The issuance of central bank digital currencies (CBDCs) on top of a ConsenSys Rollups-powered Quorum network, for example, could provide scalability and privacy capabilities for digital currency transfers among central banks, commercial banks, and retail users.
Consensys Rollups could also help allow micropayment applications on which users pay on a per-stream or per-view basis. Rollups on mainnet will allow Ethereum to meet new demand without network congestion, high fees or finality challenges, the company said.
The software solution can currently achieve up to 10,000 transactions per second (TPS) on a private chain, a ConsenSys news release states, compared to the roughly 300 TPS that can be achieved on private chains without Rollups.

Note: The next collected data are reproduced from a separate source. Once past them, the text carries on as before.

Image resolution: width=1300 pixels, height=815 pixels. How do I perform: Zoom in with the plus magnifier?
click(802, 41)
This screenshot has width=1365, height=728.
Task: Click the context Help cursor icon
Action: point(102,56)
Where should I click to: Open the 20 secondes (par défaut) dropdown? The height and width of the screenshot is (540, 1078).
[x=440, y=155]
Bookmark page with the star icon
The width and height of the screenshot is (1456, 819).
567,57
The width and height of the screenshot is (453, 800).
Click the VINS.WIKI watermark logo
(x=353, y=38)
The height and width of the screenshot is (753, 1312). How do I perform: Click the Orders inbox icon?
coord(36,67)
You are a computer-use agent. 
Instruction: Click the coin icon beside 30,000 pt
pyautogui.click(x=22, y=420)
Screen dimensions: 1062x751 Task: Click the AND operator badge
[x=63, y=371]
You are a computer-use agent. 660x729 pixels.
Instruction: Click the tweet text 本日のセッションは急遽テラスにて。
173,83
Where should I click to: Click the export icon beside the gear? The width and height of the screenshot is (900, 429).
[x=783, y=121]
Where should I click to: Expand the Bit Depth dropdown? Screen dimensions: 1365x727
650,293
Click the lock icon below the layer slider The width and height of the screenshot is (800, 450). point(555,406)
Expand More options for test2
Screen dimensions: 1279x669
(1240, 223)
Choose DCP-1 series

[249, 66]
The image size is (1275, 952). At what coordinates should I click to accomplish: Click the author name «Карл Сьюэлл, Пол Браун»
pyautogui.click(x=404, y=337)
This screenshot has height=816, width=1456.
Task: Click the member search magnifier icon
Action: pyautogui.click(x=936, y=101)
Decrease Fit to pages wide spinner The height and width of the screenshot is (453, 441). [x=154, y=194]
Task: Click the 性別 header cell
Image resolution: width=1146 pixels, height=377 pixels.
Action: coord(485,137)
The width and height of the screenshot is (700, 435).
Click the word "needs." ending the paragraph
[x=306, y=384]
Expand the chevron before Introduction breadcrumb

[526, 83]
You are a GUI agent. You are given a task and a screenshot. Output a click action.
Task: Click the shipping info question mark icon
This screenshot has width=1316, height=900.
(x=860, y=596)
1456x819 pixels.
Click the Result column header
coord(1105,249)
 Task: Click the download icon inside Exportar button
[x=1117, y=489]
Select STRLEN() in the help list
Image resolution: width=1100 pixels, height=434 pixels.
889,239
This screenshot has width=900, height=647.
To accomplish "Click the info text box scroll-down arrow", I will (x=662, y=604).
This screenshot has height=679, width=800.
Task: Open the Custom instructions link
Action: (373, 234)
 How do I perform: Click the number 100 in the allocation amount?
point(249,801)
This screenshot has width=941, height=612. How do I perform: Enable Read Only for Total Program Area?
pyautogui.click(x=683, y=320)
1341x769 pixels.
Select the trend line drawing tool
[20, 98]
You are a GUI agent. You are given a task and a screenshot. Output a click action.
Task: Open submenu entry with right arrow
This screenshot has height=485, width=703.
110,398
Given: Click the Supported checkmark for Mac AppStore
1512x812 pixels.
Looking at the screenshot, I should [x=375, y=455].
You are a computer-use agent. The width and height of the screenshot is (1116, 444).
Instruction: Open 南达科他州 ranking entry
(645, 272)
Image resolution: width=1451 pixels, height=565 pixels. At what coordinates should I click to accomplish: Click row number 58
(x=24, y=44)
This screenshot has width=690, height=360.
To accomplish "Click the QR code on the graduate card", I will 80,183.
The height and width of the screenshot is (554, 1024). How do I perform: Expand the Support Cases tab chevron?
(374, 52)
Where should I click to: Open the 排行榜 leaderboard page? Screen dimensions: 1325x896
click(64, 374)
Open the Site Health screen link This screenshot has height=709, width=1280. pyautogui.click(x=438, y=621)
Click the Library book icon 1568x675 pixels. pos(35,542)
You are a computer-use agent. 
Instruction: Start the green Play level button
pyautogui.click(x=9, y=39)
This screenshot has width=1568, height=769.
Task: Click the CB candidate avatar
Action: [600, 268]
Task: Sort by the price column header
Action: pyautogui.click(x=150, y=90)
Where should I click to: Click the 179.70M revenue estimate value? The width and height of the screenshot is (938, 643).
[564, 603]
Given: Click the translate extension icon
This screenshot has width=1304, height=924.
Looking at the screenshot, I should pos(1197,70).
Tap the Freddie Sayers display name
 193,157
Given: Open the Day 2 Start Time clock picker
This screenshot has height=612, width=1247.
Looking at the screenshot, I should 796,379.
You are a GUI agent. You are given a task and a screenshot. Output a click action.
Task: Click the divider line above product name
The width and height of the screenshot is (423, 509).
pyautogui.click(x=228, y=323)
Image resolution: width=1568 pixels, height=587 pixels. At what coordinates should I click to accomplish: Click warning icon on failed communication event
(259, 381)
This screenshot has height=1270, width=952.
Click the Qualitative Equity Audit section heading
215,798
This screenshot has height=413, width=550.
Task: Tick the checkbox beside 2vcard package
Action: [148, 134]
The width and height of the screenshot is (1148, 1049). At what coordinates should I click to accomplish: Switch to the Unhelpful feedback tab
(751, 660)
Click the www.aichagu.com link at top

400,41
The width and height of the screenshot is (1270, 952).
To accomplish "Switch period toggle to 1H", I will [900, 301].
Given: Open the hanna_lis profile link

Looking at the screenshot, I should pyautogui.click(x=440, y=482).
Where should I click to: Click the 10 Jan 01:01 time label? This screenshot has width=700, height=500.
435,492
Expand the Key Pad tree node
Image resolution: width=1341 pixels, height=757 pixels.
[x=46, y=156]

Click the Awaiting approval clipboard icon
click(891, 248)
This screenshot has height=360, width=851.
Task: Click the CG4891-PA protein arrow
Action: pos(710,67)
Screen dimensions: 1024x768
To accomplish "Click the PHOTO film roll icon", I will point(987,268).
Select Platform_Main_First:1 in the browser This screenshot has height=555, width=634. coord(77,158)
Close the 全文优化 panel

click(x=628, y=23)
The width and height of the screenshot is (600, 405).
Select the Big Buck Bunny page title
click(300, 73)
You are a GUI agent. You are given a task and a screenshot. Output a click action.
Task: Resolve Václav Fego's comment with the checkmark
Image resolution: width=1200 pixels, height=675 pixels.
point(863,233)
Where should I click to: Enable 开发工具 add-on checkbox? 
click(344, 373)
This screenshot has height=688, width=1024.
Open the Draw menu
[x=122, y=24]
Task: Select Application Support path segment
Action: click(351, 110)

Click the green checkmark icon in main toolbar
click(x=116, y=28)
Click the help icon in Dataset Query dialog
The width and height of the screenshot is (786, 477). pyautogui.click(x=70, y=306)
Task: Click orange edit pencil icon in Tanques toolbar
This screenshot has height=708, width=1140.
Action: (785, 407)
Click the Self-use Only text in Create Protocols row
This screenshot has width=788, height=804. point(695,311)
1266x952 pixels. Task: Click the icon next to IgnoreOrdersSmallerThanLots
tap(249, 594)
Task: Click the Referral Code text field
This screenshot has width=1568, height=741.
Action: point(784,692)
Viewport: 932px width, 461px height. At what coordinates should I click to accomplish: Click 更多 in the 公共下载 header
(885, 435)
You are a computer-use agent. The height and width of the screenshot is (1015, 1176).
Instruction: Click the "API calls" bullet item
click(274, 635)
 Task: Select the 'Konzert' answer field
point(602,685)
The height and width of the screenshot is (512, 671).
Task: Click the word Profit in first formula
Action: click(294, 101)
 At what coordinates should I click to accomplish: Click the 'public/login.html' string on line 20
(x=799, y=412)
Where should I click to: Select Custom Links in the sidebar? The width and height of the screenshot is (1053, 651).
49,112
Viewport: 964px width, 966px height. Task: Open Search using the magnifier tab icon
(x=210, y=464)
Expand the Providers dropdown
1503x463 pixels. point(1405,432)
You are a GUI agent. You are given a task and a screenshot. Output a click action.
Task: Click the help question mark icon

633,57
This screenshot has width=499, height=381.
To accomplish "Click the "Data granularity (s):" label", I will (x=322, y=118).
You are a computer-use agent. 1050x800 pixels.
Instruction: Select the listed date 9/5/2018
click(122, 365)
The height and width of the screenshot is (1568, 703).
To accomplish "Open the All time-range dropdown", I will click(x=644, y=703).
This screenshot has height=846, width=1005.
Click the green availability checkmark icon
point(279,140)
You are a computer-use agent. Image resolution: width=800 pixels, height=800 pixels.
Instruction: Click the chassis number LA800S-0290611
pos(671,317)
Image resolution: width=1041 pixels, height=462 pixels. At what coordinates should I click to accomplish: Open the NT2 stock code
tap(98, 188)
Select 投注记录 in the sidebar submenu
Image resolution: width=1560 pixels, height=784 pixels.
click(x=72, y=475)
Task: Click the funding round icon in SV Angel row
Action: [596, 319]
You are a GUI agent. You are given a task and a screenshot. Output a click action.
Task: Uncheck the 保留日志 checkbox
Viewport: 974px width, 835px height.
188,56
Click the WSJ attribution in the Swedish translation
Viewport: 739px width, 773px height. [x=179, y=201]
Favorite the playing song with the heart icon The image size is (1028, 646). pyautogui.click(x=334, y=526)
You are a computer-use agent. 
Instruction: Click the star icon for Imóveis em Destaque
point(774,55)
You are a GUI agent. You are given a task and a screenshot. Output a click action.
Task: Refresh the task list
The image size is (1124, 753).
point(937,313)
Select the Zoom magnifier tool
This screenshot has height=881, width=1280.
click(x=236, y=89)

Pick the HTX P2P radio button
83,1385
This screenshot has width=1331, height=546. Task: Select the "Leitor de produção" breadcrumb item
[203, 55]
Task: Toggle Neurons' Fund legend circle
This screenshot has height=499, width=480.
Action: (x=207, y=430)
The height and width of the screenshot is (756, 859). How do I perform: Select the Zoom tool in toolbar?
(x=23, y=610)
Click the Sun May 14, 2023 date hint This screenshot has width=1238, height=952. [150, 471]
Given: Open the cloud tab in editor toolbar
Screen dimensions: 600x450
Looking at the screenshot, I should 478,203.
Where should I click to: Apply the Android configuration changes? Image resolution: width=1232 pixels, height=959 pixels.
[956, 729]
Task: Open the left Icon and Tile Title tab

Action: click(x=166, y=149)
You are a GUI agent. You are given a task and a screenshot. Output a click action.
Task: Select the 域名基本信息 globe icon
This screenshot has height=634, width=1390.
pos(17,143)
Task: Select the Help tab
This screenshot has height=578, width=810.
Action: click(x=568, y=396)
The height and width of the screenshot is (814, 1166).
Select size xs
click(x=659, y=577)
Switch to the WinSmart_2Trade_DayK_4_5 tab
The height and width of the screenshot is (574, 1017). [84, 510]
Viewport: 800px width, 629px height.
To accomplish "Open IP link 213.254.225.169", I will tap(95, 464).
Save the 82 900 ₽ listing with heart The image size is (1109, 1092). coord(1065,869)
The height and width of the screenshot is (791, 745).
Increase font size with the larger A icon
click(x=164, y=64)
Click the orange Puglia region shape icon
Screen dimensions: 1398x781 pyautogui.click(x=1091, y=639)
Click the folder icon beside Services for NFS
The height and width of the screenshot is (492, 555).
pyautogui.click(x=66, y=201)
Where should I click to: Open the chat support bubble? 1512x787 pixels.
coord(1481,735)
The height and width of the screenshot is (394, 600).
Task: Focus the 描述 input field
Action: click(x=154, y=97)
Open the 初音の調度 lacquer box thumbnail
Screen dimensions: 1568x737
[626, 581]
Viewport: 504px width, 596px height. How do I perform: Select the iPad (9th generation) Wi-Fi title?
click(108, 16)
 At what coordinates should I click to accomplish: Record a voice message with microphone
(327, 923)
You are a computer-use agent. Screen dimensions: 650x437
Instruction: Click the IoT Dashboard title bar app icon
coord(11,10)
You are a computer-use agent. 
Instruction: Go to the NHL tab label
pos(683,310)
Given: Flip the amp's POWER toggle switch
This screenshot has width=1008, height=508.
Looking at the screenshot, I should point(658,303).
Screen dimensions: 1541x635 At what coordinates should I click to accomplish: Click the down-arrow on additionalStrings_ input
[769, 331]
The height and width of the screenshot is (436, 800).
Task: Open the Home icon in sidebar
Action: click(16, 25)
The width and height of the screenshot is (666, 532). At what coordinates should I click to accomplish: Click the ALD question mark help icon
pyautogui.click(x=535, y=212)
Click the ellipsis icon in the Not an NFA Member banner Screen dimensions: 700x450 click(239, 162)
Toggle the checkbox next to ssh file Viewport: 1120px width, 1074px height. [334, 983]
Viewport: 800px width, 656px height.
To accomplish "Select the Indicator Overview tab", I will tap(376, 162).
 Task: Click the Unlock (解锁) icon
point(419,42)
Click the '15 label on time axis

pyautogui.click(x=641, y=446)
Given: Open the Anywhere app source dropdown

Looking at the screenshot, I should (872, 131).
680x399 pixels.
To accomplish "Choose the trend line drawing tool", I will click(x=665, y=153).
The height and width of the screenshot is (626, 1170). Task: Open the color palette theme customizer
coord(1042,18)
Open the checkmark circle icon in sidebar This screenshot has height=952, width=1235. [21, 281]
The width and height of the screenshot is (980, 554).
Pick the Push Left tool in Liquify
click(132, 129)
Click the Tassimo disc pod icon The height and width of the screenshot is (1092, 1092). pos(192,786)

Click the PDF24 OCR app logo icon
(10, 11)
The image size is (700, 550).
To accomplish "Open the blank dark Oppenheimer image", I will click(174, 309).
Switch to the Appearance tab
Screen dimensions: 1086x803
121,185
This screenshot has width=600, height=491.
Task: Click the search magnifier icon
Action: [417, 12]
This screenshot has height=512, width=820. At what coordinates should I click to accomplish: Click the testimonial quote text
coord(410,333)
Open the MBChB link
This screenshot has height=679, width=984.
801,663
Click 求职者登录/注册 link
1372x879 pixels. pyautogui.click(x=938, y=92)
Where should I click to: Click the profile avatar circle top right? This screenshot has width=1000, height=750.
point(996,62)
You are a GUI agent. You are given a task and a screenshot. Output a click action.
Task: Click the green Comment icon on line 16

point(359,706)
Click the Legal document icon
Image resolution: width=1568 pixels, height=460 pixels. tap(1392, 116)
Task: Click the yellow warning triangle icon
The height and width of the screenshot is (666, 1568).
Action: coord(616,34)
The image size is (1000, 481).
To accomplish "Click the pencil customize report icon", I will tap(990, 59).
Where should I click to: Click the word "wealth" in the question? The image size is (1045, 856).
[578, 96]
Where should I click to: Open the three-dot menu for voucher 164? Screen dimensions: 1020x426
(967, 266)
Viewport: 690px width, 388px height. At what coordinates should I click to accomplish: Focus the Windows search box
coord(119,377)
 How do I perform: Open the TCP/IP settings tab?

The launch follows ConsenSys’s reported raise of $200 million that closed in November, giving the company a $3.2 billion valuation. It also announced its acquisition of the team and NFT platform of blockchain and supply chain company Treum in October.
Working with Mastercard
ConsenSys engaged Mastercard to co-develop key building blocks to make blockchain technology scalable on the Ethereum mainnet, or for private use.
Raj Dhamodharan, Mastercard’s executive vice president of digital assets and blockchain products and partnerships, said that blockchain technology, with appropriate governance and protections, can become a part of multiple solutions across the finance and commerce ecosystems.
Mastercard CEO Michael Miebach said during the company’s third quarter earnings call in October that the company is focused on facilitating crypto investments as well as readying its network for a CBDC.
“This engagement is really about the partnership with the community of developers to help solve for the next click in the scalability and privacy of transactions,” he told Blockworks in an email. “Both of these topics are essential to our successful use of blockchain in commercial use cases.”
Dhamodharan said that as the crypto community builds many of the layer-1 and layer-2 scalability solutions, Mastercard wanted to partner with a company with a similar approach in order to offer its tech experience and development capacity.
“In addition to scalability and privacy,” he said, “we are working on a number of projects on digital currency, smart-contracts and making commerce use cases work across several different blockchain networks.”